Judge Casey Blair on Friday denied Paxton's bid to dismiss the case on jurisdictional grounds. Blair said he was not ruling on the merits of the case.
Paxton's office did not immediately respond to a request for comment. A spokesperson for Texas bar authorities declined to comment.
The ruling is a setback for Paxton, who had argued that his work as the top Texas state lawyer was beyond the reach of Texas attorney ethics regulators. Potential penalties if the case succeeds could include suspension or disbarment.
The Texas State Bar, an agency that oversees licensed attorneys in the state, filed the lawsuit against Paxton in state court in Dallas last May. The complaint said Paxton made "dishonest" statements in a lawsuit that sought to toss 2020 election votes in four states.
The U.S. Supreme Court threw out the election challenge in December 2020.
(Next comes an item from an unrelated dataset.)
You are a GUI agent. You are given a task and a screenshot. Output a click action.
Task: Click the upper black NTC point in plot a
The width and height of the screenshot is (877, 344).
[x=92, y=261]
Paxton’s lawyers told the Texas court that the bar's allegations were tied to his "performance of his official duties" and that seeking to discipline him "is tantamount to a judicial veto over the exercise of executive discretion."
The state bar countered that Texas attorney conduct rules "apply to any attorney engaged in the practice of law regardless of their position."
Paxton has previously said he "completely" stands by filing the lawsuit.
A different Texas judge last year dismissed a related legal ethics case against Paxton aide Brent Webster, who also was accused of making “dishonest” statements in challenging 2020 election results. An appeal is pending in that case.